## ABOUT THIS TASK
Once the line containing "835x656 pixels." is located, output it and every line after it through the end of the records, exactly as written and nothing else.
= Beginning of Section =
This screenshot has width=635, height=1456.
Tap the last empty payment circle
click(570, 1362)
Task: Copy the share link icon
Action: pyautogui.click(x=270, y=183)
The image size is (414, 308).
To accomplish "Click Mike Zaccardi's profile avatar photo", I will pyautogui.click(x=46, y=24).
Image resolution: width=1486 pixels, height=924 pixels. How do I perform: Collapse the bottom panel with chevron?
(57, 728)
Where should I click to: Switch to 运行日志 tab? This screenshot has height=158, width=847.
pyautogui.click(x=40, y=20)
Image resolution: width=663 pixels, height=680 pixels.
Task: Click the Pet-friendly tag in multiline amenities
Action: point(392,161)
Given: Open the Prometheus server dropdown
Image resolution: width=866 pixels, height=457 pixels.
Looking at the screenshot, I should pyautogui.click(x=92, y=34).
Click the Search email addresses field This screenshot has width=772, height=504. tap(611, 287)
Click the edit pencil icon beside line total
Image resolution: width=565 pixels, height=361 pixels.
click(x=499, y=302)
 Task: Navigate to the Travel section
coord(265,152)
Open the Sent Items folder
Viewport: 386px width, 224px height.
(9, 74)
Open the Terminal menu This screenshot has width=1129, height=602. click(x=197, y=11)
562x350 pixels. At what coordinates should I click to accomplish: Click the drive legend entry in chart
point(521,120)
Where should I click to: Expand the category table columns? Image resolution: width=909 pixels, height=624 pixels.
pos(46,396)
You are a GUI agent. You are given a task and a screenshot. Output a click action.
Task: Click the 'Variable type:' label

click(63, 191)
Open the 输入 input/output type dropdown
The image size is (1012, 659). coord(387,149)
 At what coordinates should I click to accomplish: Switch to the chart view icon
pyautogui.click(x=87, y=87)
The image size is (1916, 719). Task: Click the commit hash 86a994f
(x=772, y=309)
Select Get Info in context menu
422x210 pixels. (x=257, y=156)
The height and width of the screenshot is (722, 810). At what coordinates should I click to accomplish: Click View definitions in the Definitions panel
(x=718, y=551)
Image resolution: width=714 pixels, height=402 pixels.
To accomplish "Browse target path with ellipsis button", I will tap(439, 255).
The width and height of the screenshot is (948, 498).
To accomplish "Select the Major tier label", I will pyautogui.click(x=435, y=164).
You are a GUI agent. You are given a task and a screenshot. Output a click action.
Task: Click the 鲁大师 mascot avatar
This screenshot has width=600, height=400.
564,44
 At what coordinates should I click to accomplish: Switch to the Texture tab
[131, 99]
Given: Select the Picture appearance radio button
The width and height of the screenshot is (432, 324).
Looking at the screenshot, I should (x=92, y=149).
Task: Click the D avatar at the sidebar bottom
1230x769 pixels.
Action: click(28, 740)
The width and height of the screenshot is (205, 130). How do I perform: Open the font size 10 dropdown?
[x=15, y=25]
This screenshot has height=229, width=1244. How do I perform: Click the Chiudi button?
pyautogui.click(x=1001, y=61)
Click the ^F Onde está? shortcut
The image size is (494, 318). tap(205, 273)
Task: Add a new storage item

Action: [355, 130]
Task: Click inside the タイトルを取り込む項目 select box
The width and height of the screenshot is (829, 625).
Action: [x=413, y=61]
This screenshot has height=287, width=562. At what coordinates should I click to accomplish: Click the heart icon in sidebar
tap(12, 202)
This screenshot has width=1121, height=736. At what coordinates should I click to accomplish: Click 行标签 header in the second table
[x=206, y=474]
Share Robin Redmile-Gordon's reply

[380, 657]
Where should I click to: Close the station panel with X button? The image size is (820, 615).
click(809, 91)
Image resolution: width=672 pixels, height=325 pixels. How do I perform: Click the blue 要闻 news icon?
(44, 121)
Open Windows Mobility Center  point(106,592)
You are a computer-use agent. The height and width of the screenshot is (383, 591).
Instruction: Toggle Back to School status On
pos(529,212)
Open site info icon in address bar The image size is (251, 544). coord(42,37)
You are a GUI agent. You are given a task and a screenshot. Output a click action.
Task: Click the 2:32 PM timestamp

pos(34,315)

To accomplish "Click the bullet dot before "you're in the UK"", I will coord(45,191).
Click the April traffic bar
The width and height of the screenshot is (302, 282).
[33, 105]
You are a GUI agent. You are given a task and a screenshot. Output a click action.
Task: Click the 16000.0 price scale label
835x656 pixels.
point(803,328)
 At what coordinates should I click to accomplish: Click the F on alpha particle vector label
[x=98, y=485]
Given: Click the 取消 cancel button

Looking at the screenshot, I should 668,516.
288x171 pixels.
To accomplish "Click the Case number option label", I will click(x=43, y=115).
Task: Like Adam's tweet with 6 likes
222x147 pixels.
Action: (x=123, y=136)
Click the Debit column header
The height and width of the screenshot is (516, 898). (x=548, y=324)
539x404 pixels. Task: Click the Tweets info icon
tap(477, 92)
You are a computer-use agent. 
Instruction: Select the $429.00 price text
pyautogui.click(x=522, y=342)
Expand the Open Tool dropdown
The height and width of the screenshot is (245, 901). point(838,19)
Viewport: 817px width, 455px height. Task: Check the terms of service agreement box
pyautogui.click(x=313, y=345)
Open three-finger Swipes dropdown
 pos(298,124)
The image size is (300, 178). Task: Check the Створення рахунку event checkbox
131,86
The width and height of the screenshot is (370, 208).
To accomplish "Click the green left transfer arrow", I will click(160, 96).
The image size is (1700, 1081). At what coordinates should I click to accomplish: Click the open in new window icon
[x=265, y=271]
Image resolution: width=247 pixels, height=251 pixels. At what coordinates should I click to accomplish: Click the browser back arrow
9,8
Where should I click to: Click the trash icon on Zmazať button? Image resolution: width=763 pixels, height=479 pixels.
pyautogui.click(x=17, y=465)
= End of Section =
## SOLUTION TO THIS EXERCISE
835x656 pixels.
point(803,328)
 At what coordinates should I click to accomplish: Click the F on alpha particle vector label
[x=98, y=485]
Given: Click the 取消 cancel button

Looking at the screenshot, I should 668,516.
288x171 pixels.
To accomplish "Click the Case number option label", I will click(x=43, y=115).
Task: Like Adam's tweet with 6 likes
222x147 pixels.
Action: (x=123, y=136)
Click the Debit column header
The height and width of the screenshot is (516, 898). (x=548, y=324)
539x404 pixels. Task: Click the Tweets info icon
tap(477, 92)
You are a computer-use agent. 
Instruction: Select the $429.00 price text
pyautogui.click(x=522, y=342)
Expand the Open Tool dropdown
The height and width of the screenshot is (245, 901). point(838,19)
Viewport: 817px width, 455px height. Task: Check the terms of service agreement box
pyautogui.click(x=313, y=345)
Open three-finger Swipes dropdown
 pos(298,124)
The image size is (300, 178). Task: Check the Створення рахунку event checkbox
131,86
The width and height of the screenshot is (370, 208).
To accomplish "Click the green left transfer arrow", I will click(160, 96).
The image size is (1700, 1081). At what coordinates should I click to accomplish: Click the open in new window icon
[x=265, y=271]
Image resolution: width=247 pixels, height=251 pixels. At what coordinates should I click to accomplish: Click the browser back arrow
9,8
Where should I click to: Click the trash icon on Zmazať button? Image resolution: width=763 pixels, height=479 pixels.
pyautogui.click(x=17, y=465)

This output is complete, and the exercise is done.